TASK BRIEF: In these records, how many lines contain "logo"? Please reply with the number only.

GIVEN DATA:
Segment Open

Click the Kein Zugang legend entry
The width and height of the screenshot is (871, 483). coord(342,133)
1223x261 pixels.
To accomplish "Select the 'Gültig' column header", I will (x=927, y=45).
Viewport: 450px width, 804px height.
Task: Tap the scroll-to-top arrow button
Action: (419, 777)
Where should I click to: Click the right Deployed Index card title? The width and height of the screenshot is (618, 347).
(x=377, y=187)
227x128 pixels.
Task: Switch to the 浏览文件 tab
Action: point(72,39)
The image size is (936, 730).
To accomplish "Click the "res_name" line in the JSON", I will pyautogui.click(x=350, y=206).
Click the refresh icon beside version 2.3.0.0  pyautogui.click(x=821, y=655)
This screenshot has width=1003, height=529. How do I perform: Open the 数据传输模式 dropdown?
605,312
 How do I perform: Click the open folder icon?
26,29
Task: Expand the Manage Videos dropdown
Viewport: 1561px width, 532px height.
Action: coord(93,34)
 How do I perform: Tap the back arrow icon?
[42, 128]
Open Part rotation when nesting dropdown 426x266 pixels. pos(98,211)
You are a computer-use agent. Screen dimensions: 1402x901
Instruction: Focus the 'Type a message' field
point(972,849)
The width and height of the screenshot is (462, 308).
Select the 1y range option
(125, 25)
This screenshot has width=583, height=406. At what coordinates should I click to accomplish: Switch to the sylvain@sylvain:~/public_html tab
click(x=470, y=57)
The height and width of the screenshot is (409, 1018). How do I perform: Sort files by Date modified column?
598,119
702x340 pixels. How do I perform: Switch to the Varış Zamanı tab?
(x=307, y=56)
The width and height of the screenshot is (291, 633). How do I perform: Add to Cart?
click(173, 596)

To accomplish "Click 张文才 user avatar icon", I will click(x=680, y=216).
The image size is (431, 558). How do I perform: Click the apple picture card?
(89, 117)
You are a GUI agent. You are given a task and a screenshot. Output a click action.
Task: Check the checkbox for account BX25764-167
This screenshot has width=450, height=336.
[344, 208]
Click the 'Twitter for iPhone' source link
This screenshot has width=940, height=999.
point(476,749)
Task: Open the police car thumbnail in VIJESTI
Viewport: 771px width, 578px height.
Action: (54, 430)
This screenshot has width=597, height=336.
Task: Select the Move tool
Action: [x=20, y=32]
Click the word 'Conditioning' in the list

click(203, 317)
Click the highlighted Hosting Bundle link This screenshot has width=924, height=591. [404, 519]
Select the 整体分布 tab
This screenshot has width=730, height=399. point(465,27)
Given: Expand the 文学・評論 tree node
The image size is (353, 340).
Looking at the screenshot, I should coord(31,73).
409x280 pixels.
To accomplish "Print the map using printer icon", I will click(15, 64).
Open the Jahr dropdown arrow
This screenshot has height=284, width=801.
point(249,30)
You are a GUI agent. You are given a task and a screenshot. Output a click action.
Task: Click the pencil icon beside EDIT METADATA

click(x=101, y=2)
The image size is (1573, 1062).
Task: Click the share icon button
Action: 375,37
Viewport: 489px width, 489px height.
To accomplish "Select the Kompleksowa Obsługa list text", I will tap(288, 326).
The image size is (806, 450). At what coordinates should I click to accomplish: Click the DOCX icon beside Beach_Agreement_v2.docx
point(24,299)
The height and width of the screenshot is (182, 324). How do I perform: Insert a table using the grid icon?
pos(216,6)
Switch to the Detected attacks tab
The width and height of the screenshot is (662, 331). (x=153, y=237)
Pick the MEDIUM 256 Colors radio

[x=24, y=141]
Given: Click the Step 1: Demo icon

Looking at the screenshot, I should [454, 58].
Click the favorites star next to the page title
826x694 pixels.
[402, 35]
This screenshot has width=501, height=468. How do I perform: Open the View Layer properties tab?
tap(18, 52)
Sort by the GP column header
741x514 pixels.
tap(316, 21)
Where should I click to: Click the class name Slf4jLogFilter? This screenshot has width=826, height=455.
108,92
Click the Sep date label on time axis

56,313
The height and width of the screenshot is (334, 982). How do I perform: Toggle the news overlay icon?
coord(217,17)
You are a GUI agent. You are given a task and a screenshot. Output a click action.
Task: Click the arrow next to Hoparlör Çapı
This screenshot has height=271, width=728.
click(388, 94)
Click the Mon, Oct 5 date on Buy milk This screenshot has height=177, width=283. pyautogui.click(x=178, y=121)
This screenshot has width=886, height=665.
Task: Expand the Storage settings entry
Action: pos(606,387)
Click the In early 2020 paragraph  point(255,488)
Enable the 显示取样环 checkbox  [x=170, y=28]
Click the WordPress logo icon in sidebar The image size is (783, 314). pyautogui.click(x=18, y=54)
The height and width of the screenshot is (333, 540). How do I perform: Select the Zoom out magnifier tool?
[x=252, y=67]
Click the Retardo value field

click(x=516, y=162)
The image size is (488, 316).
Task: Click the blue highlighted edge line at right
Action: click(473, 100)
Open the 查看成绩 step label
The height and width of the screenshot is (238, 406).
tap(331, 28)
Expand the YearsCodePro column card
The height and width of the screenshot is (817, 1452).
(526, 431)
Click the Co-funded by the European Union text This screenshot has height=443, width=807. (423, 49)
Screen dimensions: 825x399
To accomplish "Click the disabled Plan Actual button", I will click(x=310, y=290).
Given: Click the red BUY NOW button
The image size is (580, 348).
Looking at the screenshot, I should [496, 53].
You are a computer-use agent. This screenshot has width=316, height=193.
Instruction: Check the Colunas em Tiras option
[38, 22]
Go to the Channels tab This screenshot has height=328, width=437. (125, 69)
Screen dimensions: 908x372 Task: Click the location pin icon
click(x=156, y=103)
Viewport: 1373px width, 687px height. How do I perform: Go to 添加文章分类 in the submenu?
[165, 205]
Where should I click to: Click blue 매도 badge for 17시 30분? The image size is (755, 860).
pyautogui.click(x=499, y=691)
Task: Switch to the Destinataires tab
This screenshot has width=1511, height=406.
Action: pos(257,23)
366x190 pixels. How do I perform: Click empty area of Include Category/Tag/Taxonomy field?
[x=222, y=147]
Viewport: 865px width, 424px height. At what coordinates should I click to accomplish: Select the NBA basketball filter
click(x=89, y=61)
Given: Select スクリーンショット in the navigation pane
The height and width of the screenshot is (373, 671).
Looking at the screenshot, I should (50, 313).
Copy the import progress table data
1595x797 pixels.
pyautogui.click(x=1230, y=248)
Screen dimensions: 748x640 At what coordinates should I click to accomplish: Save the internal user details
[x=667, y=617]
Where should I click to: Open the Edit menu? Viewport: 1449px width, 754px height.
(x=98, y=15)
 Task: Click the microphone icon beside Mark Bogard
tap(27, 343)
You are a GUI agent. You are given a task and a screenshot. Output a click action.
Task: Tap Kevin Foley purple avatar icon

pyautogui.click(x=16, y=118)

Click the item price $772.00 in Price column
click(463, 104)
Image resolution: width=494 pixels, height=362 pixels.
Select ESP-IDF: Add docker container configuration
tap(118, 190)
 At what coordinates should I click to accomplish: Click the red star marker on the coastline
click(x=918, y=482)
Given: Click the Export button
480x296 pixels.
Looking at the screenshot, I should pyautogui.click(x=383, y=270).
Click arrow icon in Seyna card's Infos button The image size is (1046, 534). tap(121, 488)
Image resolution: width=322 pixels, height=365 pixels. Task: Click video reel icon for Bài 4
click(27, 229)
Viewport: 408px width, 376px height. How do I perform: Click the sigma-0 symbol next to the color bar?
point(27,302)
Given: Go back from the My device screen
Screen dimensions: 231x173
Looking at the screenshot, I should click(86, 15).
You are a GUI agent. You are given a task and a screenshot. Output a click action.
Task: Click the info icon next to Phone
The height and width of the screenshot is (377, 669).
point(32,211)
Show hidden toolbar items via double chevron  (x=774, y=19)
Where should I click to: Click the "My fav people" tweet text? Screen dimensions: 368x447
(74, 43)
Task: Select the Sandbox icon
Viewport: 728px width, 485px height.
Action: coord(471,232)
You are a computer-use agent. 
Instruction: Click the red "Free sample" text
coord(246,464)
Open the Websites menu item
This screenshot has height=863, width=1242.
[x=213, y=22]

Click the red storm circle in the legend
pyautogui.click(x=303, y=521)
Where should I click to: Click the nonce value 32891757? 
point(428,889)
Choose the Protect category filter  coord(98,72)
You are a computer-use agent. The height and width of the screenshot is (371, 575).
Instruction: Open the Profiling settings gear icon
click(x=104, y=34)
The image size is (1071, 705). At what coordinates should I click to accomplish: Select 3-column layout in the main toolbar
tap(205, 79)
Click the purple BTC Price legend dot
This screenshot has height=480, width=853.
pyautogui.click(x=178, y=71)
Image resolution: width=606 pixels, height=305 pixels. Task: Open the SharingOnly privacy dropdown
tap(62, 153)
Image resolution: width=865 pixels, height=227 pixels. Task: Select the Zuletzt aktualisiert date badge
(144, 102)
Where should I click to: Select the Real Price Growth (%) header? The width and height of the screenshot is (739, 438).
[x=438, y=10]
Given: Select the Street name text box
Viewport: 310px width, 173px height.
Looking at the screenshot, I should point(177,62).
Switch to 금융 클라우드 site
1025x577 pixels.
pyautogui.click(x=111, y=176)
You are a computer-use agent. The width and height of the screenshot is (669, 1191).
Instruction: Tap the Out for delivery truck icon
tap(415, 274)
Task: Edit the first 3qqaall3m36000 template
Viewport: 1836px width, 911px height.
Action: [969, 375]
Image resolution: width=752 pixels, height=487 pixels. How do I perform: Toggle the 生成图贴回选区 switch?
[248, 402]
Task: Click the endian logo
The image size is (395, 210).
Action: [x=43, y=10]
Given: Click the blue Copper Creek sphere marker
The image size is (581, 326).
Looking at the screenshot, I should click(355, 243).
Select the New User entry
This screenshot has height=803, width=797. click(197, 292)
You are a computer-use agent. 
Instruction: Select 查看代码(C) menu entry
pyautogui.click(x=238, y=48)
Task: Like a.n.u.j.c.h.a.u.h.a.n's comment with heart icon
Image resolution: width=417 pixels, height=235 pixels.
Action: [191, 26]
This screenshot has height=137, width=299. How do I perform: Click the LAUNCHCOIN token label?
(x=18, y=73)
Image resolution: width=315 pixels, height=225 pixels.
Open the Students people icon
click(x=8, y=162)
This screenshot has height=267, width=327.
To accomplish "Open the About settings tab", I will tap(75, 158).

Segment Closed

ANSWER TO THE EXERCISE: 2